Problem to solve —
Print only the lines running from the line with "Image resolution: width=973" to the final line below, both included, exactly as written and without the pictures.

Records for this exercise —
━━━━
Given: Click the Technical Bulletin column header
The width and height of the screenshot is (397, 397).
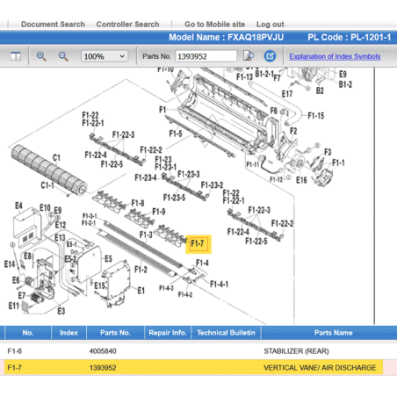Looking at the screenshot, I should tap(226, 333).
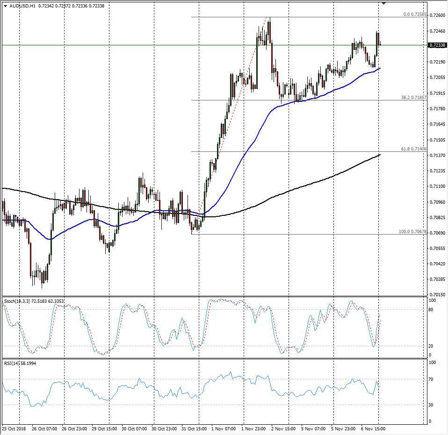Image resolution: width=448 pixels, height=435 pixels.
Task: Click the 6 Nov 15:00 time label
Action: [374, 428]
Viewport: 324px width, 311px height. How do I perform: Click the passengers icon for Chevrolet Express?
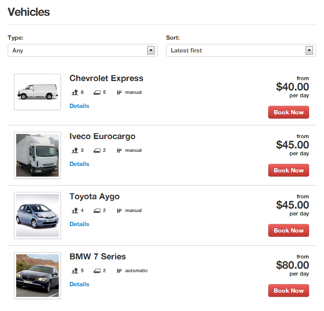click(75, 92)
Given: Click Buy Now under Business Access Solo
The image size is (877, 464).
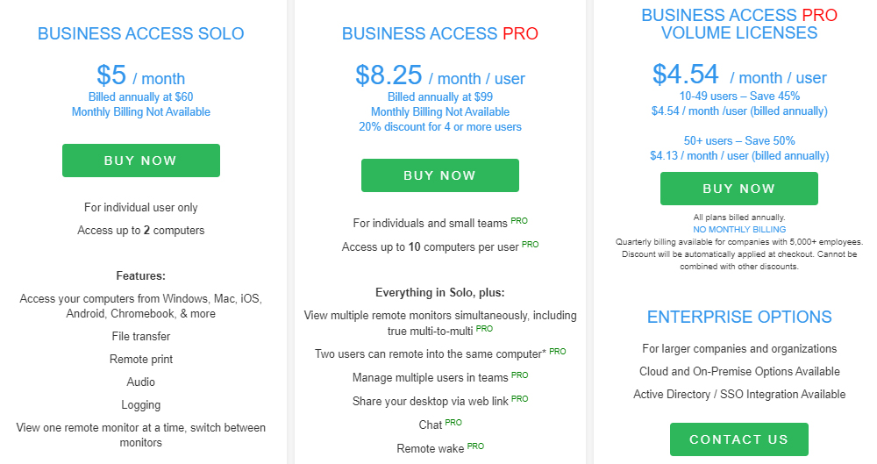Looking at the screenshot, I should tap(141, 161).
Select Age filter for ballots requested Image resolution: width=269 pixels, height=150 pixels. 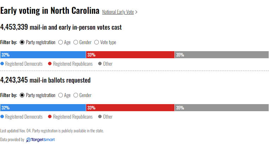pos(60,95)
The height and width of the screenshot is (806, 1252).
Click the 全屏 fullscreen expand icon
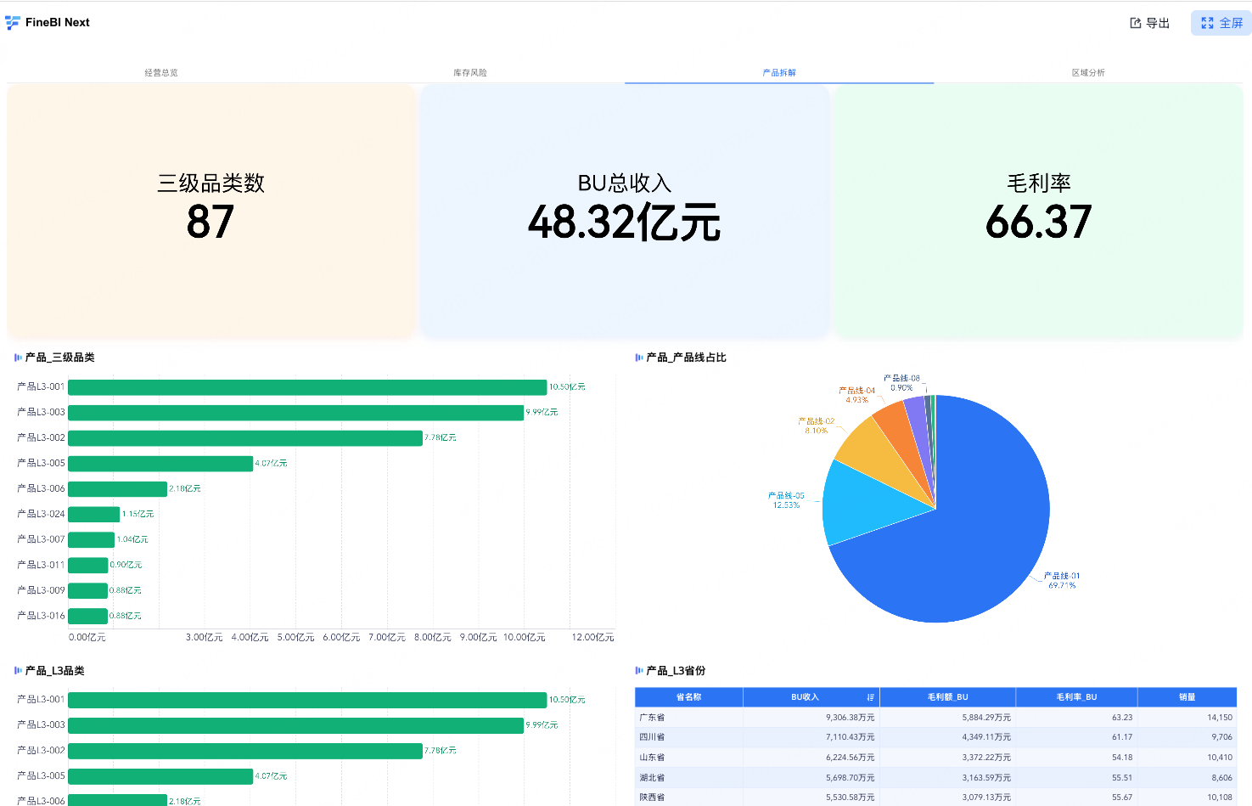(1207, 23)
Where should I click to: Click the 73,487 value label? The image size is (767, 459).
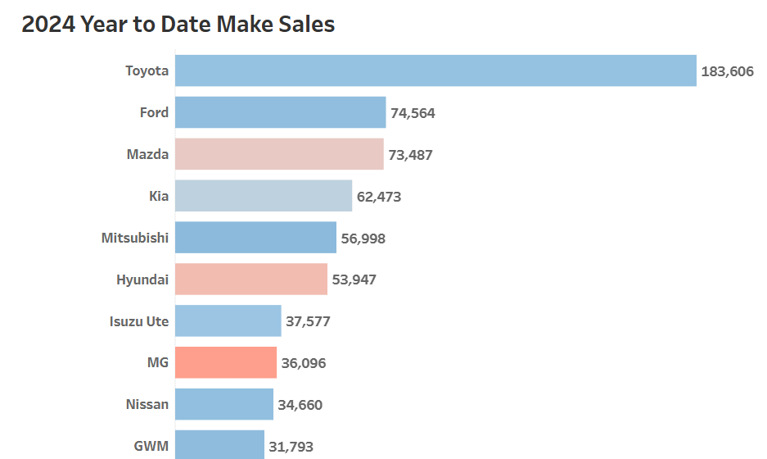pos(410,155)
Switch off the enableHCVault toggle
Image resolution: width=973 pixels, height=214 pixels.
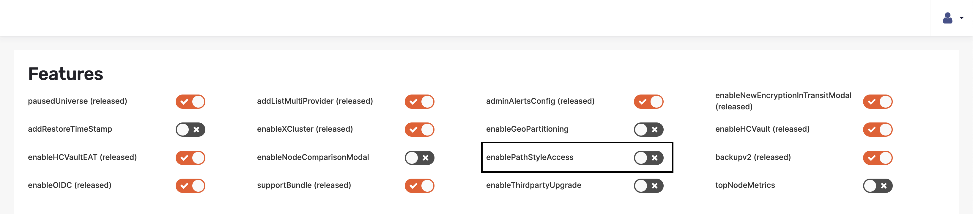coord(878,130)
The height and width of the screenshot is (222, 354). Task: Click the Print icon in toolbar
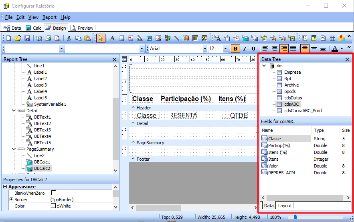(x=48, y=38)
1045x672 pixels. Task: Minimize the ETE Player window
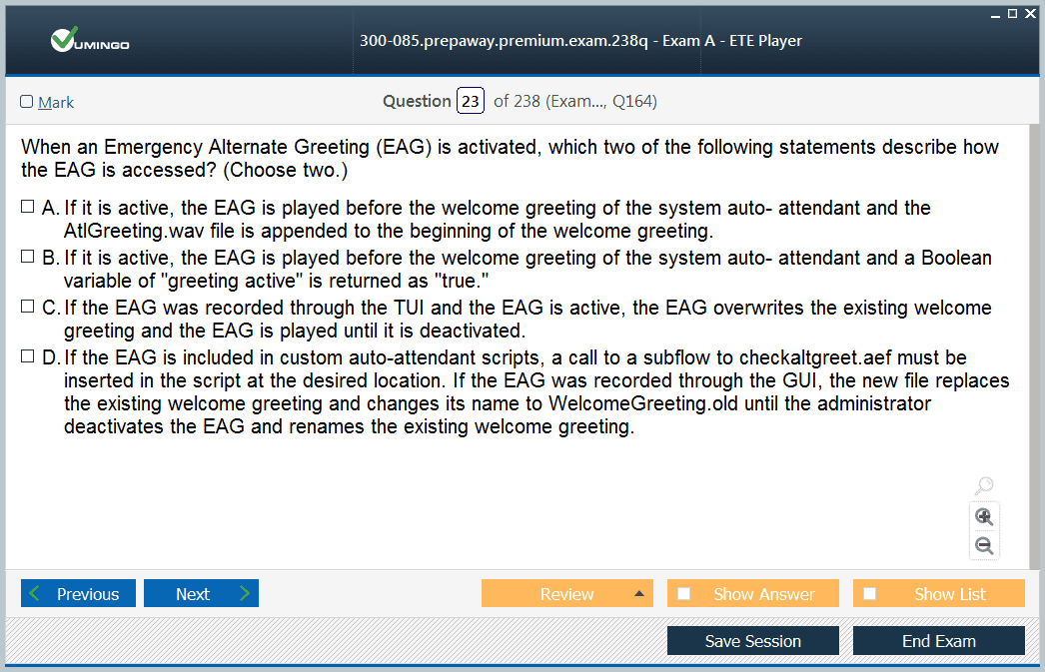point(995,15)
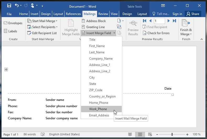
Task: Go to first record in Preview Results
Action: 145,21
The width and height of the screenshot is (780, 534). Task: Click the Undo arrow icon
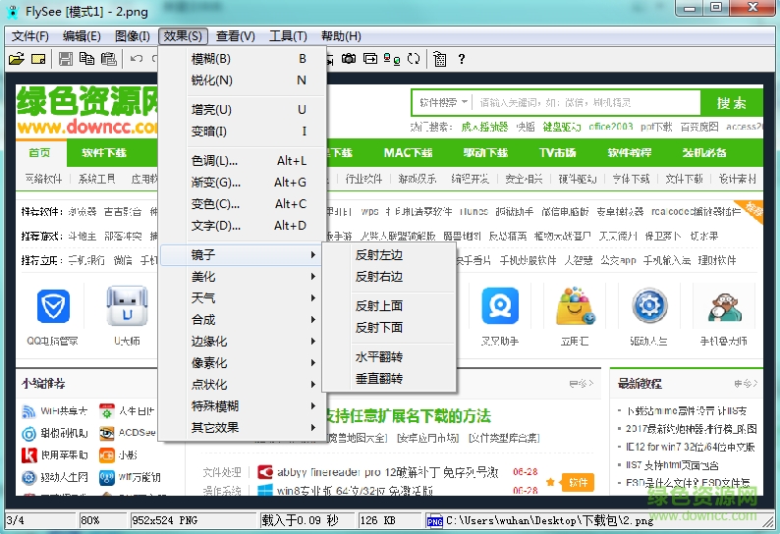137,59
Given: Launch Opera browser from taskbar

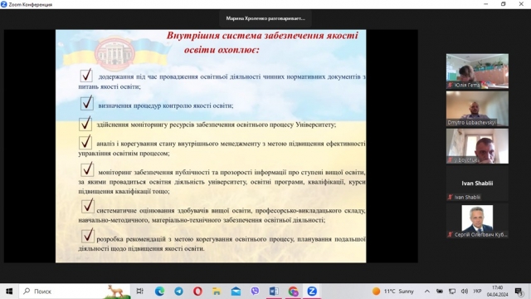Looking at the screenshot, I should 197,292.
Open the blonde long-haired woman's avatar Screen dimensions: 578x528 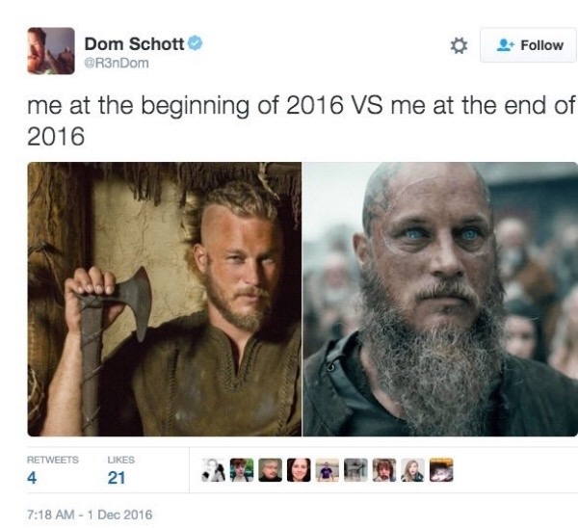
━━━━
Problem solution —
Image resolution: width=973 pixels, height=214 pixels.
coord(878,130)
The height and width of the screenshot is (222, 354). Task: Click the Print icon in toolbar
(x=48, y=38)
1045x672 pixels. Task: Minimize the ETE Player window
point(995,15)
Task: Go to first record in Preview Results
Action: 145,21
The width and height of the screenshot is (780, 534). Task: Click the Undo arrow icon
137,59
Given: Launch Opera browser from taskbar

Looking at the screenshot, I should 197,292.
Open the blonde long-haired woman's avatar Screen dimensions: 578x528 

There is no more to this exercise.